- [Description of the task]
This exercise asks for a copy of each line in the records below with the word "pixels" in it.

- [Data for this exercise]
*** Begin section ***

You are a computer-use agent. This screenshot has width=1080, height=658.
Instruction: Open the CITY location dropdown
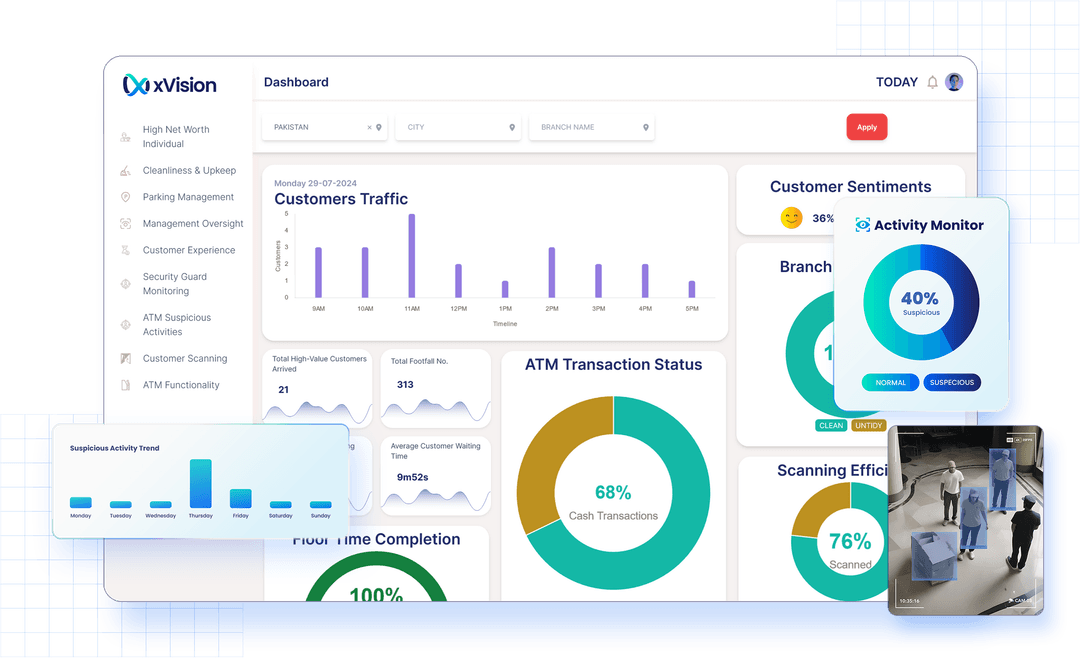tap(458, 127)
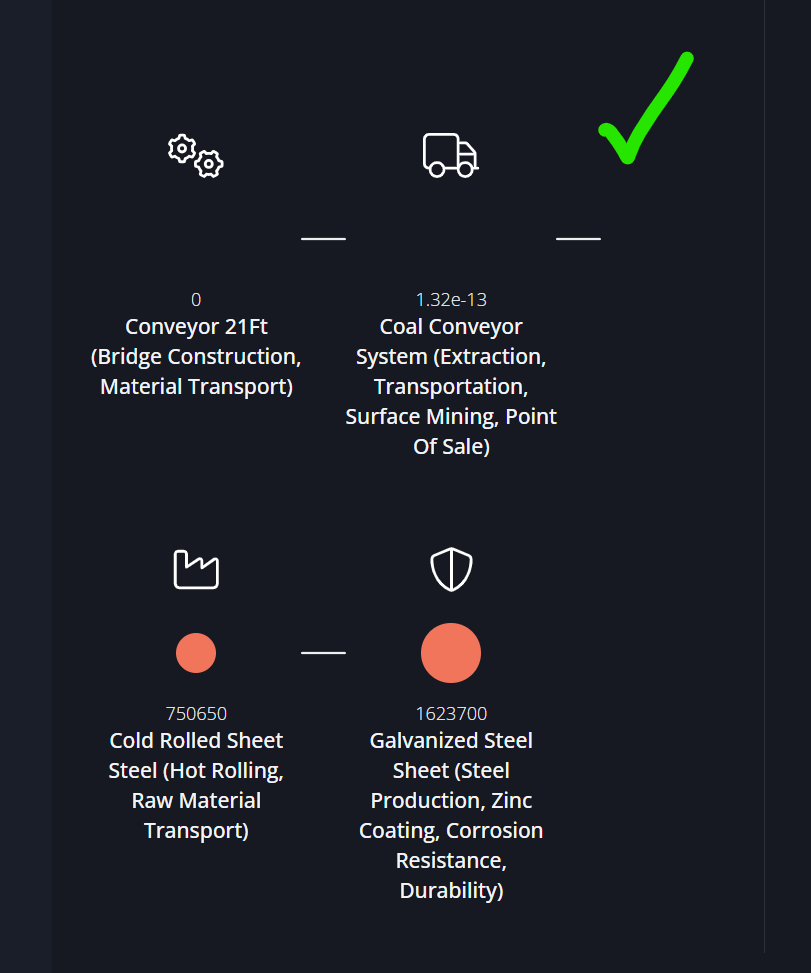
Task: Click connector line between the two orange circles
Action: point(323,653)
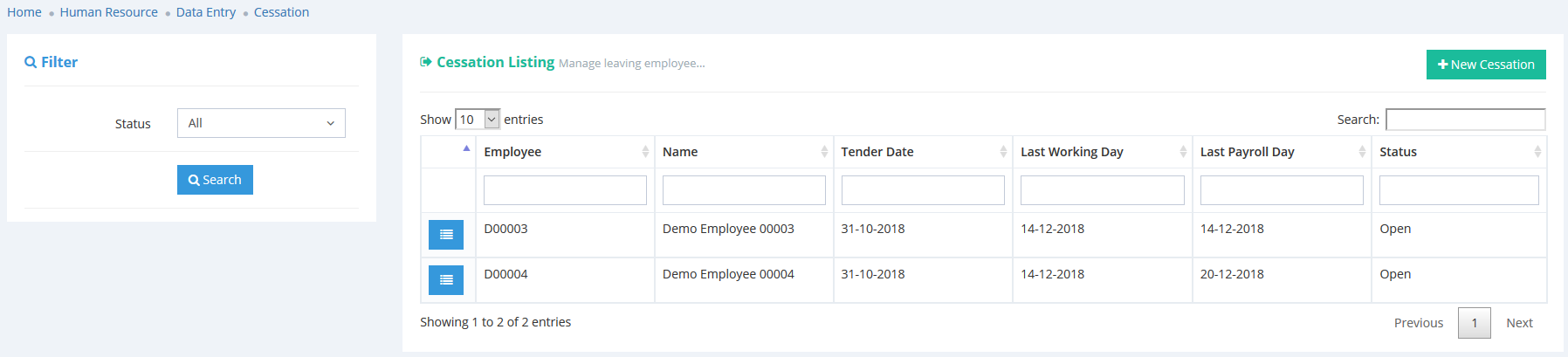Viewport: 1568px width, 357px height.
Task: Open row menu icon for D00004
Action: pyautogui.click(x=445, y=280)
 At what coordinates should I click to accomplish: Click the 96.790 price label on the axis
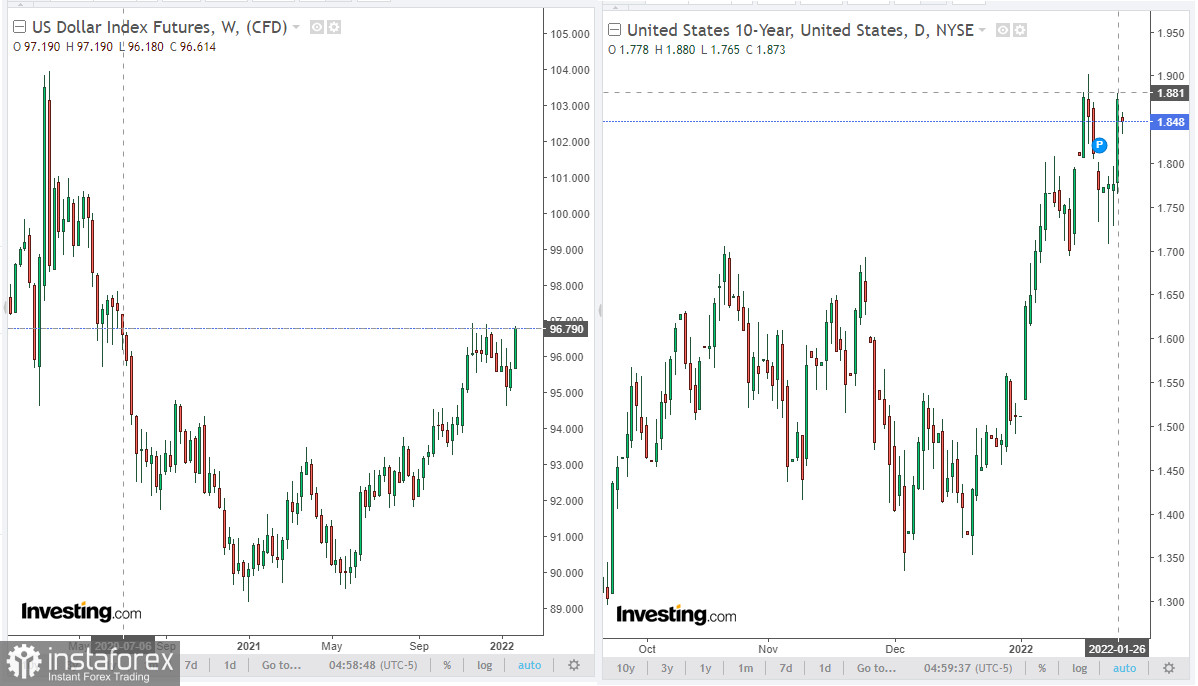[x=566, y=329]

*** End section ***
*** Begin section ***

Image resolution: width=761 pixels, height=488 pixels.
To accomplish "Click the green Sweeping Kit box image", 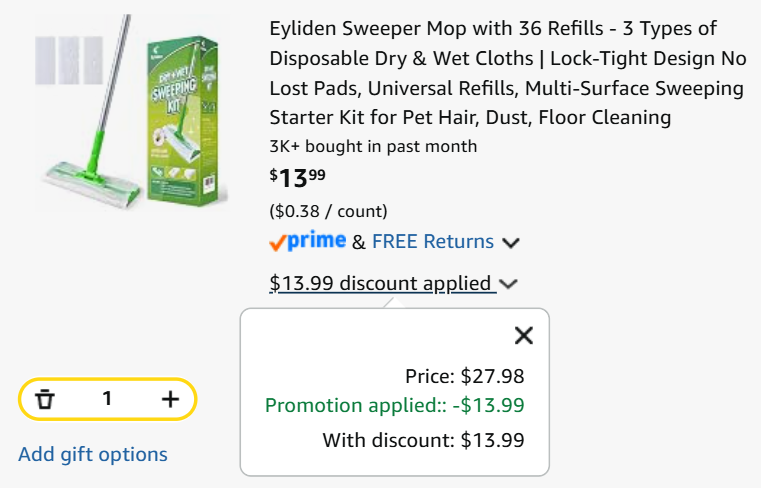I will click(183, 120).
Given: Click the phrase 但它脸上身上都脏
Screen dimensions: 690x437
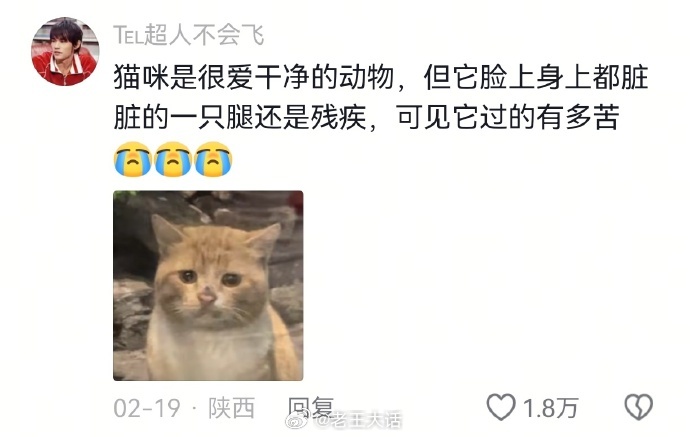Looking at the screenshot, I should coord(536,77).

*** End section ***
*** Begin section ***

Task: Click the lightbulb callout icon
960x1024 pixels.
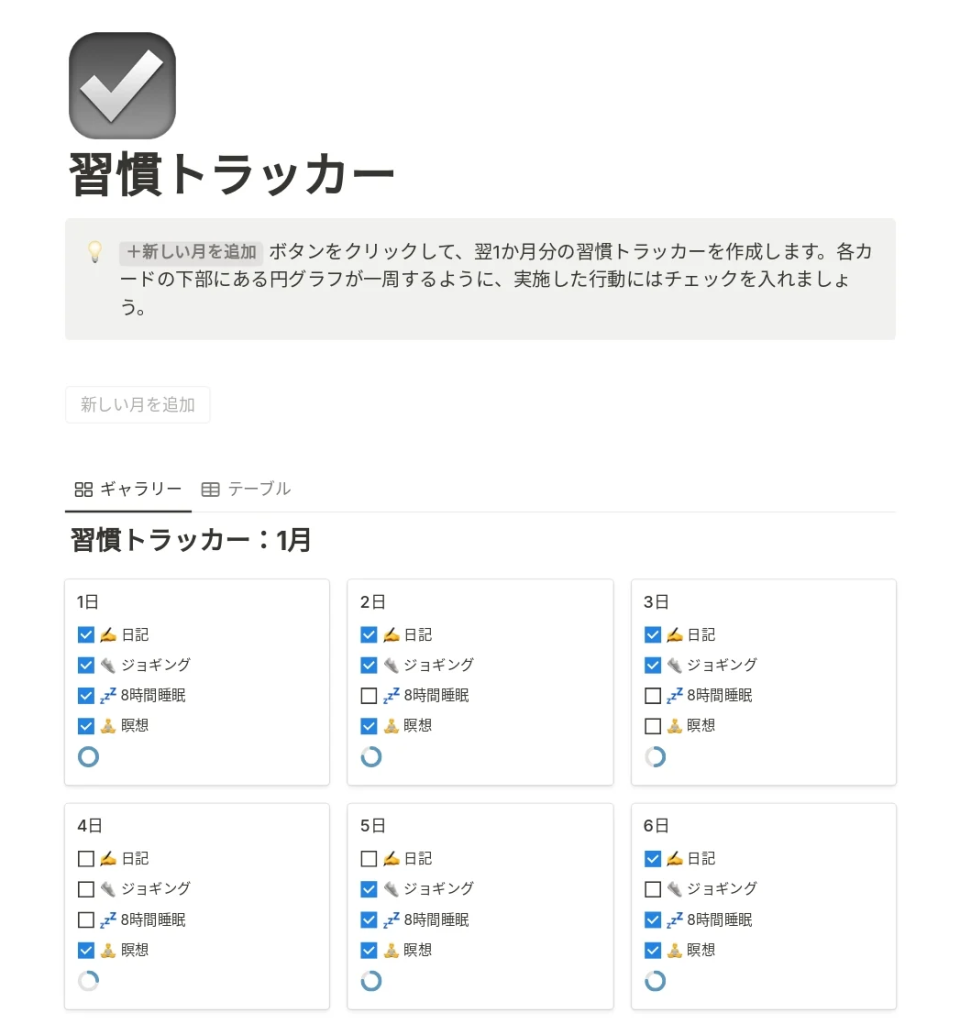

*** End section ***

- [The answer]
Image resolution: width=761 pixels, height=488 pixels.
960x1024 pixels.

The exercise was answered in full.